This year marks the fifth year of Amazon Prime Day. And while it has become an event eagerly awaited and anticipated by consumers, the logistics planning and preparation it requires by Amazon grows incrementally by the year.


As you may likely know, today and tomorrow are both part of Amazon Prime Day, which the global e-commerce titan refers to as “a 2-day parade of epic deals.” If that does not sum up exactly what Amazon Prime Day is, then there is a chance not much else will.

This year marks the fifth year of Amazon Prime Day. And while it has become an event eagerly awaited and anticipated by consumers, the logistics planning and preparation it requires by Amazon grows incrementally by the year.

That was made especially clear earlier this year, when Amazon announced in late April on its first quarter earnings call that it was at on evolving its ubiquitous Prime Two-Day Shipping program into a One-Day Shipping program, to the tune of an $800 million investment, in tandem with the more than 20 years Amazon has spent expanding its fulfillment and logistics network.

While this endeavor is for every day, not just Amazon Prime Days, it speaks to what its plans are for faster shipping on an accelerated basis, said Amazon CFO Brian Olsavsky on the first quarter earnings call.

“We have been offering…faster than Two-Day Shipping for Prime members for years, one day, same day, even down to one-to-two hour delivery for Prime now,” so we are going to continue to offer same day and Prime Now selection on an accelerated basis. But this is all about the core free Two-Day offer morphing into - or evolving into a free One-Day offer. We've already started down this path. We've in the past months significantly expanded our one-day eligible selection and also expanded the number of zip codes eligible for one-day shipping.”

While Prime Day does materially bump up demand and subsequently network volume levels, it also has a trickle-down effect, of sorts, on other major supply chain stakeholders, too, like UPS and the United States Postal Service, among others.

Since Amazon initially introduced Prime Two-Day shipping in 2005, domestic margins for UPS fell from 15.7% in 2005 to 8.9% in 2018, noted Robert W. Baird and Co. analyst Ben Hartford in a research note earlier this year.

“Amazon has been increasingly developing its own logistics capabilities since the early 2000s, leading some investors to believe that insourcing from Amazon's logistics efforts have led to margin erosion at UPS (and FDX),” he wrote. “We think the impact has been less direct but nonetheless still very consequential: Amazon's creation of customer demand and expectations for B2C led to e-commerce's rapid development over the past 10-15 years. As a result, we recognize the risk a similar headwind being presented to parcel providers if the migration to free ‘One-Day’ becomes adopted and expected in customer preferences.”

__Data excerpt__.
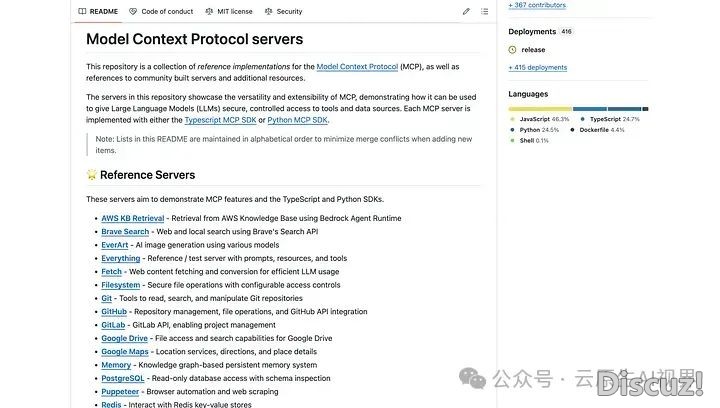This screenshot has width=720, height=408.
Task: Open the Code of conduct tab
Action: point(161,11)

__Written exercise__.
Could you quote word for word the part of the Prime Day article above that opens with the words containing "Since Amazon initially" and closes with "earlier this year."?

__Answer to this problem__.
Since Amazon initially introduced Prime Two-Day shipping in 2005, domestic margins for UPS fell from 15.7% in 2005 to 8.9% in 2018, noted Robert W. Baird and Co. analyst Ben Hartford in a research note earlier this year.